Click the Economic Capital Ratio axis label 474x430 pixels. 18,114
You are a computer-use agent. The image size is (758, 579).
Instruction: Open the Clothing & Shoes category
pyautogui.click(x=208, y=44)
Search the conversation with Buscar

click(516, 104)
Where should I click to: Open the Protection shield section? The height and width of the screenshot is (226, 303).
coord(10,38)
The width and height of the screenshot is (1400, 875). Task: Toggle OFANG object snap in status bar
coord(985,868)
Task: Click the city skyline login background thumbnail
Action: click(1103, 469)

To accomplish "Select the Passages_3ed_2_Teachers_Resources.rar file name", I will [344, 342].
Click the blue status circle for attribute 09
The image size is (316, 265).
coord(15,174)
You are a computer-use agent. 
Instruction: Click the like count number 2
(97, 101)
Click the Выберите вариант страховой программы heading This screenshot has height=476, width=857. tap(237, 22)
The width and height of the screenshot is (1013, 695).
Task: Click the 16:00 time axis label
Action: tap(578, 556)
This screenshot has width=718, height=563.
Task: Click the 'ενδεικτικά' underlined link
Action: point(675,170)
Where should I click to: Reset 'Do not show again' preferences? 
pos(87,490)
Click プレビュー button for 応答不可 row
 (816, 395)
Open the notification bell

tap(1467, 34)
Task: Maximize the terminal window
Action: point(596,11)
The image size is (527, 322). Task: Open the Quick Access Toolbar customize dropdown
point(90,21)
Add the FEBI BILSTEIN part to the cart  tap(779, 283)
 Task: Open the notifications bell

WRITTEN INSTRUCTION ▸ Starting with the line that contains "Click the Выберите" and going on through the line that contains "Action: point(596,11)", give those lines again with "preferences" replaced by "settings" and everything else unchanged.

RESULT OF THE TASK ▸
Click the Выберите вариант страховой программы heading This screenshot has height=476, width=857. tap(237, 22)
The width and height of the screenshot is (1013, 695).
Task: Click the 16:00 time axis label
Action: tap(578, 556)
This screenshot has width=718, height=563.
Task: Click the 'ενδεικτικά' underlined link
Action: point(675,170)
Where should I click to: Reset 'Do not show again' settings? 
pos(87,490)
Click プレビュー button for 応答不可 row
 (816, 395)
Open the notification bell

tap(1467, 34)
Task: Maximize the terminal window
Action: point(596,11)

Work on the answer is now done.